> _抜粋_:
---

留学した最初の年は、あつ子さんの家に招待され、他の日本人留学生2人と出かけましたが、あつ子さんの近所のドイツ系アメリカ人夫妻も招待されており、午後4時ごろから軽くシェリー酒を飲み始めました。感謝祭の伝統料理が次から次へと食卓を飾り、少食の私にとってはいろいろな種類の料理を少しづつ味を見るのがやっとでした。9時ごろまで宴会は続き、アメリカの家庭での盛大なパーティーを実感できました。次の年は、早くから、とみ子さんのところでパーティーをすると決めていましたが、あちこちから招待され、感謝すると共に断るのを申し訳なく思いました。特に、あるESLの先生が親戚に加えて生徒の中で私だけを招待してくれましたが、本当にありがたく、わたしの身が二つあったらと思いました。とみ子さん宅でのパーティーは主に日本人留学生達で、アメリカ人はとみ子さんのご主人のSteveだけです。日本語ならどんな込み入ったことでも表現できます。お酒を飲みながら日本語を思いっきり喋られるという事はここアメリカでは非常に楽しいことで、皆でわいわい言いながら時の経つのも忘れはしゃぎました。Steveが用意した、言葉を当てるゼスチュアーゲイムに似たアメリカのゲームが面白く、真夜中まで遊び興じました。

---

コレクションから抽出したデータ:
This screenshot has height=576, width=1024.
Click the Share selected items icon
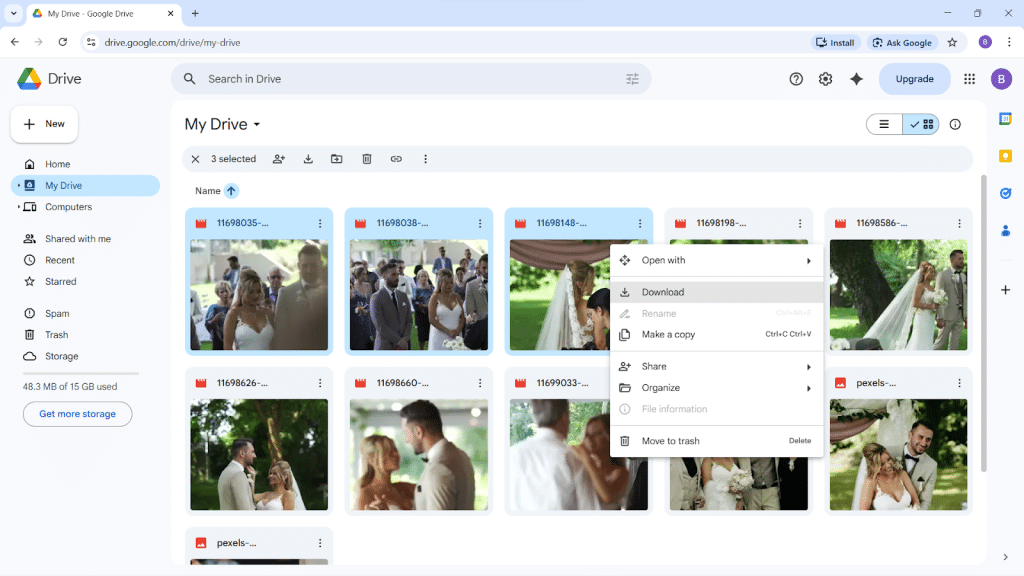click(279, 159)
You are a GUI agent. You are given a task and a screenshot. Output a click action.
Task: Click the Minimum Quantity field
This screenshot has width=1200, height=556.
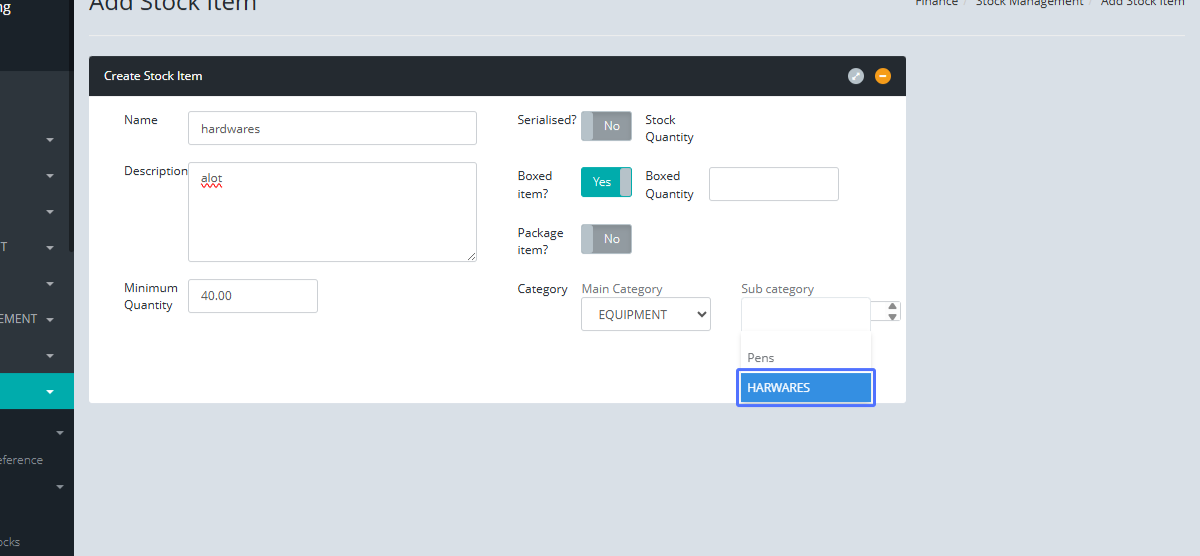[252, 296]
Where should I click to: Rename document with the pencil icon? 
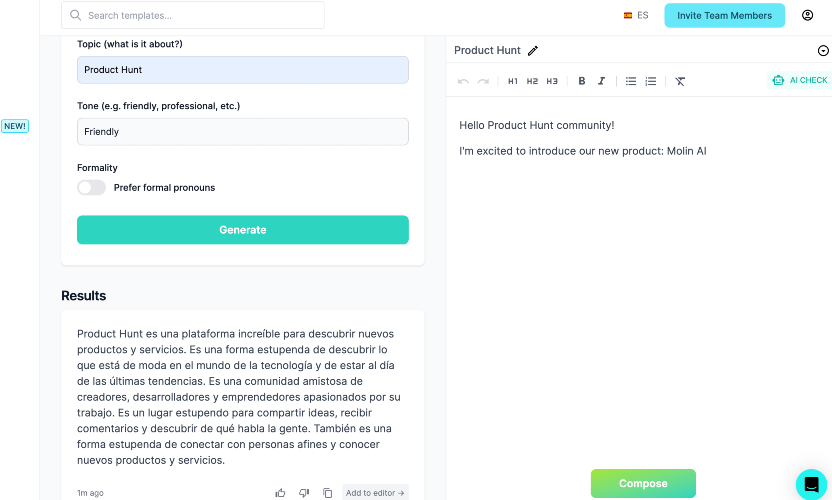click(533, 51)
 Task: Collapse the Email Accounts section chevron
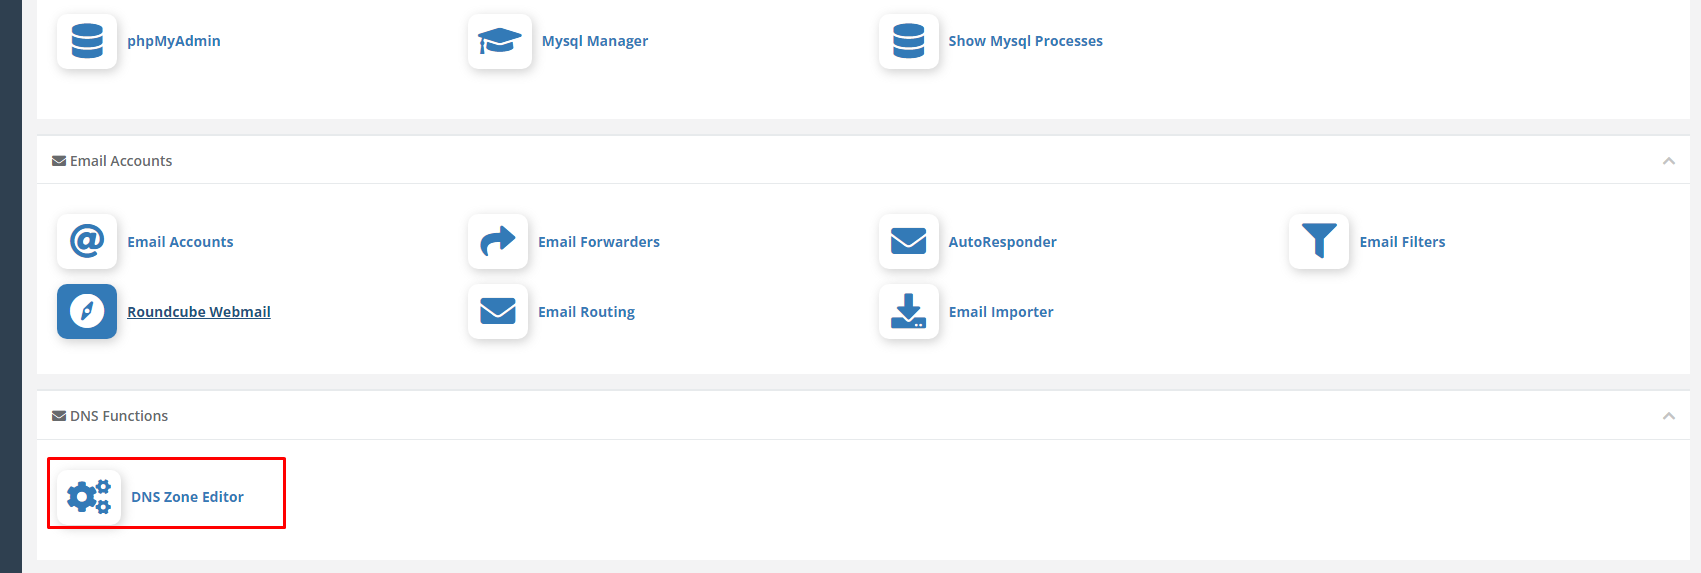pos(1668,161)
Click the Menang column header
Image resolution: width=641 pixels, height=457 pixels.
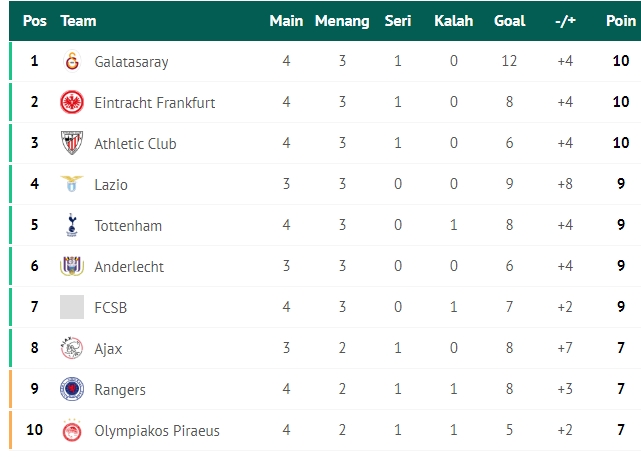coord(342,21)
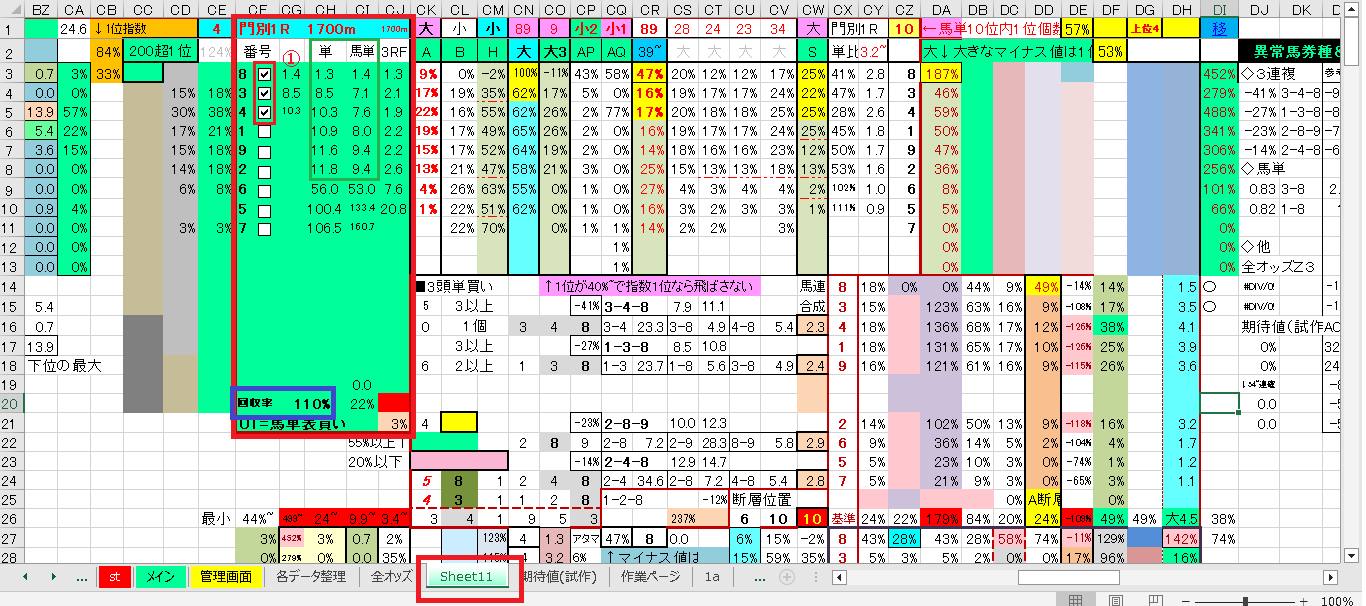Click the add new sheet plus icon
Image resolution: width=1366 pixels, height=606 pixels.
tap(787, 577)
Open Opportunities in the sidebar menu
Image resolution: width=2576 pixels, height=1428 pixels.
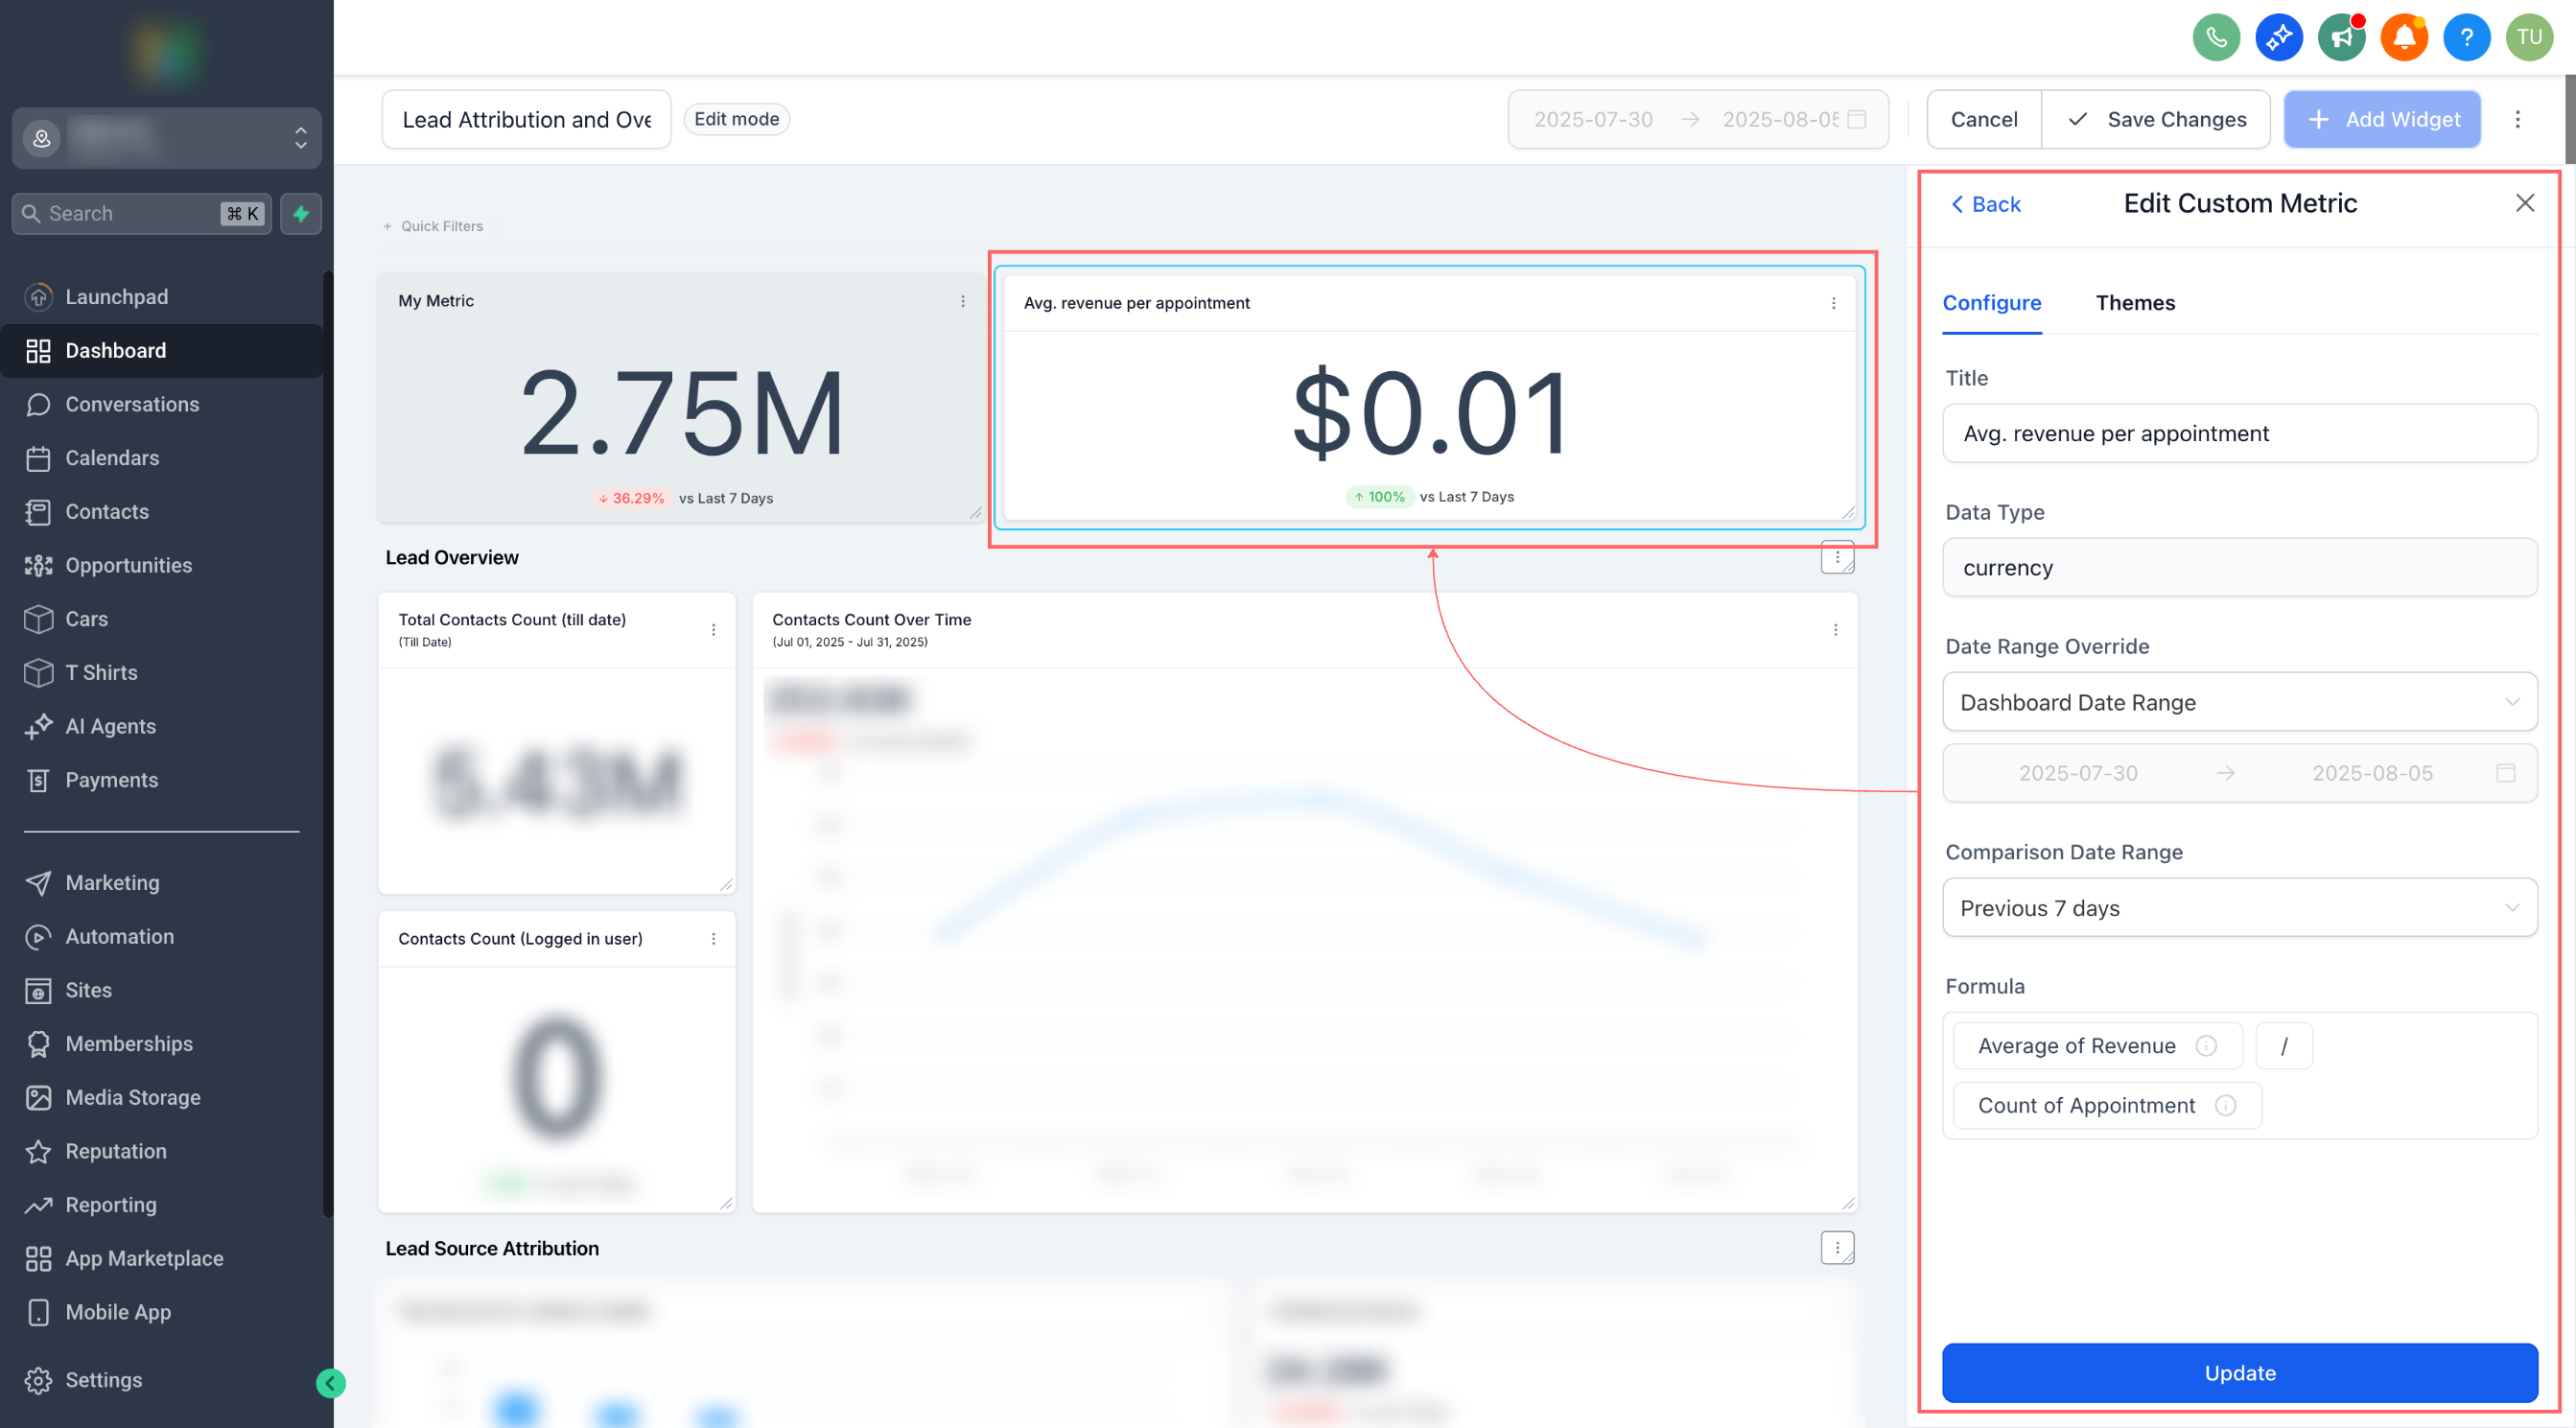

---

> _課題_:
[1] 感謝祭の文章によると、とみ子さん宅のパーティーに参加したアメリカ人は誰ですか。
[2] 感謝祭の文章の最後の文に続けて、その先を書き継いでください。

> _各課題の解答_:
[1] とみ子さんのご主人のSteveだけです。

[2]
10.Christmas Day
12月25日。ほとんどの家庭が家の中にクリスマスツリーを飾り、その下に12月の中ごろから集まってくるプレゼントが積み込まれ、クリスマスイブ迄にはいっぱいになります。12月25日の朝、家族揃って、あるいは親戚も加わって、一つづつプレゼントを開けるのが儀式のようになっているようです。一般家庭で家の外に豆電球を使ったきれいな飾り付けがあちこちで見られます。家の輪郭を電飾したり、電飾でトナカイのそりに乗ったサンタクロースを形作ったり、お城をイメージしたり、さまざまな色とりどりの飾り付けが見られます。ある地区では全部の家が参加して外を電飾する所もあり、夜、車を運転していて、あまりの美しさについつい速度を落としたり、止めて見とれたりします。
ダウンタウンももちろんきれいです。オレゴン州の議事堂の中には特大のクリスマスツリーが設置され、一般の人に公開しています。そこでは中学生、高校生の団体が、学校別に行っているようですが、毎日クリスマスキャロルを合唱しています。私も友達と見に行きましたが、クリスマスの雰囲気の中にどっぷりと浸かっているという感じを与えてくれます。
しかしながら、12月24日のクリスマスイブの日、友達2人のクリスマスプレゼントの買い物に付き合った時のことは忘れられません。午後4時過ぎにランカスターモールに出かけ、未だ時間が早いからとコーヒーを飲んでいたら、5時に閉まってしまいました。買い物が終わっていないのでダウンタウンのセーレムセンターと言うショッピングモールに車を走らせて行ってみると、5時半で終わっていました。普段活気のあるダウンタウンもこの時は、レストランは開いておらず、もちろん商店も閉まっています。閑散としていて、日本と違い、ここでは外でクリスマスイブを祝うことが出来ないのが良く分かりました。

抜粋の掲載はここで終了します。